The black swan of Wall Street
The overheating of the US economy could accelerate the rise in dollar rates and the withdrawal of aid from the Fed could end up weighing down the incipient and fragile world economic recovery since the phenomenon of economic globalization has made all the rational elements of the economy are interrelated with each other due to the consolidation of oligopolies, technological convergence and tacit corporate agreements. The real possibility of a new stock market crash would go unnoticed by most Rating Agencies due to the disconnection with reality that would lead them to justify the irrational exuberance of the markets, thus fulfilling the famous phrase of the iconoclast John Kenneth Galbraiht . "There are two kinds of economists: those who have no idea and those who don't even know that."

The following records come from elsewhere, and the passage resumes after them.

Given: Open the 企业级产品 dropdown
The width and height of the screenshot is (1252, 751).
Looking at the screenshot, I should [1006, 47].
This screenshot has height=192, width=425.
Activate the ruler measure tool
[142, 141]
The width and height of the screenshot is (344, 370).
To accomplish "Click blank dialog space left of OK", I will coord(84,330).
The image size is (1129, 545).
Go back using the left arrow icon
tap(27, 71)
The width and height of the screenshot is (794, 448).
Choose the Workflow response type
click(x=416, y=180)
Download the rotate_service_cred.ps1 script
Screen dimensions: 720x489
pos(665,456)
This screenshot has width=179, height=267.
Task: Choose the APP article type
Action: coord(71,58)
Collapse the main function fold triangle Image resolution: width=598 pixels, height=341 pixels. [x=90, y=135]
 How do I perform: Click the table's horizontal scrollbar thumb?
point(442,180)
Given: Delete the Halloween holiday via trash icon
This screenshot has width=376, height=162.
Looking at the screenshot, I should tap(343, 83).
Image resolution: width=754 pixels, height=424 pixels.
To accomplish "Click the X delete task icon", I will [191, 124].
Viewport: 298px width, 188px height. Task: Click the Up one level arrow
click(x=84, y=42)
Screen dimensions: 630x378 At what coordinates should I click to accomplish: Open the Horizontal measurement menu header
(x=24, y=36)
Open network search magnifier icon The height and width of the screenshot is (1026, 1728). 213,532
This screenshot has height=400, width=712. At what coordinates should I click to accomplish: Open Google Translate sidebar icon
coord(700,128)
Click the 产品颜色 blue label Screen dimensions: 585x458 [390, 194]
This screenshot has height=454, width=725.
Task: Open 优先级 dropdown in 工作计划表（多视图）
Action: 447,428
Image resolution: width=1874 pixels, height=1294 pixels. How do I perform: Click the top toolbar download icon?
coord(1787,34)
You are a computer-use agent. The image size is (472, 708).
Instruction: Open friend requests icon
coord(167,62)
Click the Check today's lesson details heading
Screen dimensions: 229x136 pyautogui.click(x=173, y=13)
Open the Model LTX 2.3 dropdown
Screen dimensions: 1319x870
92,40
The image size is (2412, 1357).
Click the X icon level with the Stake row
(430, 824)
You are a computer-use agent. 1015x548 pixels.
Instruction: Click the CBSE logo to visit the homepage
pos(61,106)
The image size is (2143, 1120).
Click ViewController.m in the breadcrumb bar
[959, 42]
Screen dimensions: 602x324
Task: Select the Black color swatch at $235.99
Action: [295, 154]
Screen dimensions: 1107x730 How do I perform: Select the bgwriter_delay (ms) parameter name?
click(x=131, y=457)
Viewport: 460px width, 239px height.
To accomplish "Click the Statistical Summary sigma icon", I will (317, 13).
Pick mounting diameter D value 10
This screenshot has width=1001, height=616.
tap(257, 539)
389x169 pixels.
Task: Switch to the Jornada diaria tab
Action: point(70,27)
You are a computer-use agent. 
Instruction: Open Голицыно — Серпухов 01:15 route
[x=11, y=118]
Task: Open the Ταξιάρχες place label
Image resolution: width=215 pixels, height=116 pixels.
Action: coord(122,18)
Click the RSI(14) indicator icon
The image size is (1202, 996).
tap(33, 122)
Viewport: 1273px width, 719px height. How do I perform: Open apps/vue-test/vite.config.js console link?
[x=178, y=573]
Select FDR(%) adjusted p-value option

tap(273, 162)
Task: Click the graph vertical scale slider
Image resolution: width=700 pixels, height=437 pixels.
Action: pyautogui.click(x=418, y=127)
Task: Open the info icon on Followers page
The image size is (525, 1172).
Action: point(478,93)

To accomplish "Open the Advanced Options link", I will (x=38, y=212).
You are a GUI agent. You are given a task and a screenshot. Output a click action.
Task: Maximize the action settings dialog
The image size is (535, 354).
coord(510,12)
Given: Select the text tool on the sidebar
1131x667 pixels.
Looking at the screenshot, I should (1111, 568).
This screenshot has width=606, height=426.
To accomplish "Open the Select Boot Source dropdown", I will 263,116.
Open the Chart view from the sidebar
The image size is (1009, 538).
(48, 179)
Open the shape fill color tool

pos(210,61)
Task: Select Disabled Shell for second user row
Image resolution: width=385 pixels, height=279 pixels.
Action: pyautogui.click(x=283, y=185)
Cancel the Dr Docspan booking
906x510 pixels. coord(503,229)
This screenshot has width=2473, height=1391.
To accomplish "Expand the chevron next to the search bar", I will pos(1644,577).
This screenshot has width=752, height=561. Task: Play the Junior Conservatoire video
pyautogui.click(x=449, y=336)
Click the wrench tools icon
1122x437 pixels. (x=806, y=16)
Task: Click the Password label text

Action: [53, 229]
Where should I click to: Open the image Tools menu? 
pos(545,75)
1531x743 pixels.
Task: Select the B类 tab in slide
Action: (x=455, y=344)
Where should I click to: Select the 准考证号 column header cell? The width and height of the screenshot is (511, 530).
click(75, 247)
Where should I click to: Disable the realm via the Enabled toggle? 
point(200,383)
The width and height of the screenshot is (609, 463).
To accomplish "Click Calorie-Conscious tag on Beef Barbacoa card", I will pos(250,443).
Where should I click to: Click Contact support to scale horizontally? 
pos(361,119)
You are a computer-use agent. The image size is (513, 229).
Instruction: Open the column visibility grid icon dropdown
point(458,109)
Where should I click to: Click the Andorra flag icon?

Indeed, our mind is capable of sequencing only fragments of the total sequence of the immense chaos genome, with which we inevitably resort to the term "butterfly effect" to try to explain the dizzying conjunction of centripetal and centrifugal forces that will end up configuring the disjointed puzzle. of the orderly chaos that is brewing. The "butterfly effect" transferred to complex systems such as the Stock Market, would have as a collateral effect the impossibility of detecting a mediate future in advance, since the quantum models they use would only be simulations based on previous models (Minsky's Theory of Financial Instability ), whereby the inclusion of only one incorrect variable or the sudden appearance of an unforeseen variable causes the margin of error of said models to be amplified in each simulated time unit until it even exceeds the stratospheric limit of one hundred percent, giving rise to a new black swan (stock market crash).
The Black Swan theory was developed by Nicholas Taleb in his book “The Black Swan (2010) in which he attempts to explain“ the psychological biases that make people individually and collectively blind to uncertainty and unaware of the massive role of the strange event in historical matters ”. Thus, due to the economic stimuli to alleviate the impact of the pandemic (estimated at more than 3 Billion Dollars), US investors were installed in euphoria (recalling the stock market boom of the 1920s that was a prelude to the stock market crash 1929), so they were unable to perceive the vertigo of altitude but the obvious risk of the withdrawal of aid by the Fed will cause large investors to feel for the first time altitude sickness that will lead them to reduce their exposure to risk with the consequent downward effect on stock prices.
In addition, the runaway inflation in the US (5% year-on-year rate in May), will accelerate the rise in interest rates on the dollar, causing investors to distance themselves from equity assets and for bears to rise at the helm of the ship. world stock market, leading to a selling psychosis that could trigger the outbreak of the current stock market bubble. Said outbreak will have as collateral effects the consequent financial starvation of the companies, the subsequent devaluation of the currencies of countless countries to increase their exports and as beneficial effects the forcing companies to redefine strategies, adjust structures, restore their finances and reestablish their credit. before the market (as happened in the stock market crisis of 2000-2002) and as collateral damage the ruin of millions of small investors still dazzled by the lights of the stratosphere, the financial starvation of companies and the consequent domino effect in the declaration of bankruptcies, the subsequent contraction of world trade, subsequent settlement of economic globalization and subsequent return to watertight compartments in the world economy.